Вернуться к В.И. Лесин. Силуэты русского бунта

В ожидании высочайшей конфирмации

С 16 августа 1800 года в комиссии военного суда начали слушать показания тех, кто хоть однажды побывал в доме Грузиновых после приезда братьев из Петербурга. Буквально все свидетели не добавили ничего нового к тому, что уже было известно следствию. Старшина Афанасьев, казаки Касмынин, Попов и Колесников лишь подтвердили, что Евграф Осипович «употребил ругательные изречения» на императора, в чем подсудимый и без того признался уже на первом допросе и позднее не отрицал этого.

Но и самого Грузинова не оставили в покое, тщетно пытаясь добиться от него показаний по существу «зловредных предприятий», намеченных им в записке: вместе с кем и когда он «располагал все сие произвести в действо»? Полковник проявил поразительную твердость, настойчиво отказываясь признать вину, заявляя, что никто не может поставить границ «воле духа», свободе мысли. Генералы Репин, Орлов и Кожин, направлявшие следствие, поняли, что им не сломить этого крепкого человека, и решили подвергнуть его пытке голодом и жаждой — «не дать ему есть и пить несколько времени, когда и потребует». Организм не выдержал, Евграф Осипович тяжело заболел. В течение недели им занимался войсковой лекарь Вильфинг1.

С.А. Кожин — Павлу I,
26 августа 1800 года:

«Всеподданнейше доношу, что предпринятых мер по исполнению замыслов или какого-либо заговора двух преступников Грузиновых следов совсем нет, ибо я и генерал Репин, также со своей стороны войсковой атаман Орлов, все меры тайные и явные на открытие оного истощили...»2

Меры истощили, а сомнения, кажется, остались. Евграф Грузинов не дал показаний о сообщниках. Его брат также не раскрылся. В ходе параллельного следствия выяснилось, что Петр Осипович только в самое последнее время трижды выезжал из Черкасска в Нахичевань и Ростов, но с кем там встречался, неизвестно. При четвертой попытке прорваться через караулы был схвачен на выезде из города. Куда и с какой целью отправился он «после захождения солнца», выяснить не удалось. Сам же утверждал, что раньше ездил развеяться от скуки, а в последний раз решил коня искупать.

Задания —
1. Выпишите из отрывка о деле Грузиновых фрагмент от слов «Меры истощили, а» до слов «решил коня искупать.» включительно.
2. Ответьте на вопросы по отрывку о деле Грузиновых:
(a) С какого числа в комиссии военного суда начали слушать показания свидетелей?
(b) Какой лекарь занимался Евграфом Осиповичем после его болезни и в течение какого срока?
(c) Сколько раз Петр Осипович выезжал из Черкасска в Нахичевань и Ростов?
3. Перечислите всех свидетелей, названных в отрывке о деле Грузиновых по фамилии, с указанием их званий.

Сохранённые данные —
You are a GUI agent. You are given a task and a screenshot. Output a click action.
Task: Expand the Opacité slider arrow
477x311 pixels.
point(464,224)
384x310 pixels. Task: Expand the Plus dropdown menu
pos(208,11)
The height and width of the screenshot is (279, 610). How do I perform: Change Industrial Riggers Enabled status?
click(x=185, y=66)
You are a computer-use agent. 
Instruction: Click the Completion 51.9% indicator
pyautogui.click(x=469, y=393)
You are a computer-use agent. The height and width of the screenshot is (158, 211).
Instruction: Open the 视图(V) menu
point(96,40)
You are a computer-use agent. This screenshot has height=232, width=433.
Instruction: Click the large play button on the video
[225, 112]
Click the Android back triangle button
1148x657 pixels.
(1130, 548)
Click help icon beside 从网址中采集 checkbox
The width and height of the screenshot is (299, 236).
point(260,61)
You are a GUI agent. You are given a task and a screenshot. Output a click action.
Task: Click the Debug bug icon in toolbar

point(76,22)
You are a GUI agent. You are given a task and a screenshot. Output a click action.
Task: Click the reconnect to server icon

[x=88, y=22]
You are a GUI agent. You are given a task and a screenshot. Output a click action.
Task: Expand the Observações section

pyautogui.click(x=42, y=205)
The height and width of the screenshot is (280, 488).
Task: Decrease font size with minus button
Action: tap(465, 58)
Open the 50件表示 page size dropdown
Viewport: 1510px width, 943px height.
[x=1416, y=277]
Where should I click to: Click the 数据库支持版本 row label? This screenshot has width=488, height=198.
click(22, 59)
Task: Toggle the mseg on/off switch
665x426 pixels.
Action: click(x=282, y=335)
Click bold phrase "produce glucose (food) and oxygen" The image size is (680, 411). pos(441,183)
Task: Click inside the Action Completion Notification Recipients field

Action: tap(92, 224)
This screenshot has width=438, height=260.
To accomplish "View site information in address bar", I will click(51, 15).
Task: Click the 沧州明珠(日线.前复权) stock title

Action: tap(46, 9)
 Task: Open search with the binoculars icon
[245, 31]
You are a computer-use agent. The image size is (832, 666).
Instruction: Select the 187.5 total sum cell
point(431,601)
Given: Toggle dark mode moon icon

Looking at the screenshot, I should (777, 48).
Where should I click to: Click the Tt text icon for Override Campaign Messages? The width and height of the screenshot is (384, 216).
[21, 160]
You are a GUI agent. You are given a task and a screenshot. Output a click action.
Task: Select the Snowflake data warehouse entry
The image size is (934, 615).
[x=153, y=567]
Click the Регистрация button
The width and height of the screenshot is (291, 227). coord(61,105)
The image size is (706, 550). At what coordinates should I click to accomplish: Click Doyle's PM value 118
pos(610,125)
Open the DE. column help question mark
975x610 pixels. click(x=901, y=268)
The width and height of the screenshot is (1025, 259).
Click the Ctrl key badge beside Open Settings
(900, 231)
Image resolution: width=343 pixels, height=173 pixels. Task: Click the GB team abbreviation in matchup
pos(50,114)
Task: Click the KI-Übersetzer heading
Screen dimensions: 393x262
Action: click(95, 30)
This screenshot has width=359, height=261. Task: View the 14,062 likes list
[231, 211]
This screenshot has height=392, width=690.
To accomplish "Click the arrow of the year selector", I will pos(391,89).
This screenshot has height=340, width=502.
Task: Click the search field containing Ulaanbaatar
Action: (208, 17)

Ответы —
1.
Меры истощили, а сомнения, кажется, остались. Евграф Грузинов не дал показаний о сообщниках. Его брат также не раскрылся. В ходе параллельного следствия выяснилось, что Петр Осипович только в самое последнее время трижды выезжал из Черкасска в Нахичевань и Ростов, но с кем там встречался, неизвестно. При четвертой попытке прорваться через караулы был схвачен на выезде из города. Куда и с какой целью отправился он «после захождения солнца», выяснить не удалось. Сам же утверждал, что раньше ездил развеяться от скуки, а в последний раз решил коня искупать.

2.
(a) С 16 августа 1800 года.
(b) Войсковой лекарь Вильфинг, в течение недели.
(c) Трижды.

3. Старшина Афанасьев, казак Касмынин, казак Попов, казак Колесников.